Perhaps when you practice learning from nature, more nature shows up. It could be luck, being in the right place at the right time, but I like symbols and signs, making connections, philosophizing. I have a humanoid brain after all, and spotting a mink did feel extra-ordinary.

I was standing at my kitchen window when I saw a black animal, low in the grass along the chain link fence that divides our backyard with the neighbor’s. At first I thought it was a cat (I always think ‘cat’), but he was almost slithering, shuffling too smooth and swift for a cat’s hunting crouch. Then I thought maybe he was a skunk, but he was thinner, with no white stripe, and his fur was more sleek than fuzzy. Finally, he lifted his head, and I swear for a second I thought he was a meerkat, because he turned his head side-to-side like a periscope. Adorable!

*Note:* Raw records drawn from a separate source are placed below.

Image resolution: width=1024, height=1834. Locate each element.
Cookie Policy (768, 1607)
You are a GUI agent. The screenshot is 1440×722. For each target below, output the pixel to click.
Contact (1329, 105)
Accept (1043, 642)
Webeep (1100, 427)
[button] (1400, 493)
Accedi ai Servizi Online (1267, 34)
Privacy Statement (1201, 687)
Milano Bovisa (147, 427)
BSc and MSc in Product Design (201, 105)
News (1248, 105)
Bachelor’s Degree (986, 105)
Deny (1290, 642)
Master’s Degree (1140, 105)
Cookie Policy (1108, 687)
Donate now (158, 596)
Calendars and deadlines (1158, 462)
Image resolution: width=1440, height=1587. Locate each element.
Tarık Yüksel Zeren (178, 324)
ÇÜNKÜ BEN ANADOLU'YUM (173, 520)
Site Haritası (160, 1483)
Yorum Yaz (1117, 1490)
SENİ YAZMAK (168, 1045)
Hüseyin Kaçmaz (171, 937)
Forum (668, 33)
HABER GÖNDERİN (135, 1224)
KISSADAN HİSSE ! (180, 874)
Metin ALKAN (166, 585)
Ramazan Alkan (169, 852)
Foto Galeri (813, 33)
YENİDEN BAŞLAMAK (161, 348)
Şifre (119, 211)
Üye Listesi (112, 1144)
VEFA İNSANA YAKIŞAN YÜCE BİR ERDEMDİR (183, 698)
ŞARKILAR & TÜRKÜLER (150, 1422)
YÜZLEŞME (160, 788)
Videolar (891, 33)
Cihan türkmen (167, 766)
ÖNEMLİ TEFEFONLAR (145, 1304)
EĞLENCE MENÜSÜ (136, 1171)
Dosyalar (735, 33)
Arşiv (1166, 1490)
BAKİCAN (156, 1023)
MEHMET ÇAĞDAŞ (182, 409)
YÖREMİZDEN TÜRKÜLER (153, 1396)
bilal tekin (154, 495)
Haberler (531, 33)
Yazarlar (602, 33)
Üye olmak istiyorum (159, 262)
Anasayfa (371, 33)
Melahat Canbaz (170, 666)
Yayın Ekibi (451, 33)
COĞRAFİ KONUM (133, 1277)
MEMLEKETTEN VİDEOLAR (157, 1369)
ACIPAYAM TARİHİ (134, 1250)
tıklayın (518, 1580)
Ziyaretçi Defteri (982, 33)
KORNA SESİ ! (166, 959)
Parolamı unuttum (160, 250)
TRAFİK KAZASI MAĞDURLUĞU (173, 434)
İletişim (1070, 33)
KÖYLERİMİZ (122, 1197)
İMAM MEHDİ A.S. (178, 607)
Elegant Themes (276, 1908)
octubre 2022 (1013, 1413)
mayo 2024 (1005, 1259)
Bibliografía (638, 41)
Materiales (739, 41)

I looked him up, and sure enough, he was an American mink. They burrow near creek beds, so the little brook that runs along the edge of the woods must be his water source. It’s reassuring to think that that small amount of water can support so many species.

To see a mink can mean you are: drawn to deep study of complex concepts, capable of holding multiple, contrasting opinions, willing to go to painful places for knowledge, desirable for what you produce not necessarily for who you are, in constant need of seclusion to find nourishment, and aware of your need for a reserve of surplus, internal energy.

Yes! Thank you, Sir Mink. I do like to study ideas, and I can’t help but think critically, seeing things from many points of view. I have used physical pain as a teacher of my limits of movement. Solitude is an absolute craving, and I am constantly aware of preserving my energy, especially when social events are near.

The one that confuses me is being desirable for what you produce, not who you are. This could refer to the killing of minks for their coats and not recognizing their value to the ecosystem (many humans are slow in understanding this), but maybe for me this refers to my careers. I was a good teacher, but it wasn’t all of me, and while students needed me, I needed quiet more. When I finally put my books out into the world, I know there will be the promotional, social part, and I’ll do this, because it’s part of the process.

But I’ll be thinking about biking on a trail or being alone in my studio, writing my next book, waiting for the next fable of animals to teach me, just outside my window.